As recent news stories have highlighted, there are lots of reasons why improving the transparency of property ownership and trading is important. A robust and transparent system of recording and monitoring ownership is vital for the development industry and the housing market to function properly. It’s essential to prevent corrupt cash finding its way into the system. And public authorities and researchers need reliable information to understand market trends and plan properly for the future. At the moment, off-plan transactions are slipping through the net, leaving a worrying gap in everyone’s understanding of the market. We’re particularly concerned that this could mean planning authorities missing out on affordable housing contributions that might otherwise have been secured through S106 contributions.
It wouldn’t be difficult or unprecedented to set up a system which records these off-plan sales and re-sales; Dubai has established exactly this kind of system as an off-shoot of their Land Department. Developers register off-plan properties and buyers of the contracts certificate their purchase through the online portal. There’s no reason we couldn’t do that here.
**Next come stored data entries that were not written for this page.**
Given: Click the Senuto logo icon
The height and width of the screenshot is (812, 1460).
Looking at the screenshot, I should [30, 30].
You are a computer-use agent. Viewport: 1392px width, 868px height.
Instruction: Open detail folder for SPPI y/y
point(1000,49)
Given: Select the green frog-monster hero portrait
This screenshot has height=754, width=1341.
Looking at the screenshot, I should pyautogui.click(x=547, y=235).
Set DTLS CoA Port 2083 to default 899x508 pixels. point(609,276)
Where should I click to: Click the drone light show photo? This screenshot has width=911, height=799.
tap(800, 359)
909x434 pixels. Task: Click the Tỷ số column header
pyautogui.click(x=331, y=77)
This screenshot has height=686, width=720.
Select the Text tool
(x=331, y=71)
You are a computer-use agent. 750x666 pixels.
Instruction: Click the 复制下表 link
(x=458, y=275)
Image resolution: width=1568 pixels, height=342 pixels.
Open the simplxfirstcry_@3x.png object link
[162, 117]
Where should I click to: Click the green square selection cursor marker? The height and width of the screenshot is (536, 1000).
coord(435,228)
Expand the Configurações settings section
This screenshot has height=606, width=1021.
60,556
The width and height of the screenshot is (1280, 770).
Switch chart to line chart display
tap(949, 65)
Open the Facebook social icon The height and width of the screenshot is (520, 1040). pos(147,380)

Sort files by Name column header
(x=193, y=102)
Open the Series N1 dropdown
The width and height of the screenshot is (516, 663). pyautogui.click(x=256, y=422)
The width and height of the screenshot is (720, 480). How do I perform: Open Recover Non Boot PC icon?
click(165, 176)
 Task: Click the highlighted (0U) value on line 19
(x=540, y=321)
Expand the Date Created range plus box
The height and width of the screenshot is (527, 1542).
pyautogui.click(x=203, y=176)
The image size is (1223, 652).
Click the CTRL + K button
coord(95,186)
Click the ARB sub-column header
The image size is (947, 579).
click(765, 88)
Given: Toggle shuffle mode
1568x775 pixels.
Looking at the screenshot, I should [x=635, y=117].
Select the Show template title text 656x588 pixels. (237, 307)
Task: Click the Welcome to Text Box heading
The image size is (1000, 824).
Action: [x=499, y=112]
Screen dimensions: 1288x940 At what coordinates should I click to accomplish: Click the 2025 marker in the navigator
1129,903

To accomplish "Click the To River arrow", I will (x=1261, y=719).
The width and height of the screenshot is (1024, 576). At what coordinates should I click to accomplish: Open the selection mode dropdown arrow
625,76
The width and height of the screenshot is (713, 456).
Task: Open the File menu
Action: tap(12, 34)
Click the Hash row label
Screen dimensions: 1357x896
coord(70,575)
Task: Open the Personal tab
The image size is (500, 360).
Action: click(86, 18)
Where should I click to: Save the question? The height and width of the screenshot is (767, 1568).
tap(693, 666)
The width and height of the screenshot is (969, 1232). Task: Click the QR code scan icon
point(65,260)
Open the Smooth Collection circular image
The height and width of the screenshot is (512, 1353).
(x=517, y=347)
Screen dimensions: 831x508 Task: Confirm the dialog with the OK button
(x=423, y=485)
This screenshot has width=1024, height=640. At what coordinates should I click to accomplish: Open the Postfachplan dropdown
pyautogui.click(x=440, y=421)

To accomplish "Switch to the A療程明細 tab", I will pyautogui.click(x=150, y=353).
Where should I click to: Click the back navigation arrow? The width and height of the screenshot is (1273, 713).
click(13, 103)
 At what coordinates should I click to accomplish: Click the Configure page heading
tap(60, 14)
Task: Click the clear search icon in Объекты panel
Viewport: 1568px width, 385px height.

As well as the concerns we have about what these shadowy transactions could mean for our housing market, there’s also a simple moral question here. When over half of London renters are struggling to afford their housing costs, is it right that investors are treating London’s new-build market like a high-stakes casino? This is why we’ve asked the Mayoral candidates to ensure their housing policies prioritise homes for Londoners on low and average incomes.
Our analysis suggests that flipping is happening – and that it’s risky for London. That’s why we’re calling on the next Mayor of London to take sensible steps to regularise and monitor this area of the market. Only then will we know exactly how this practice is influencing the wider housing market – and whether we need to take steps to regulate it.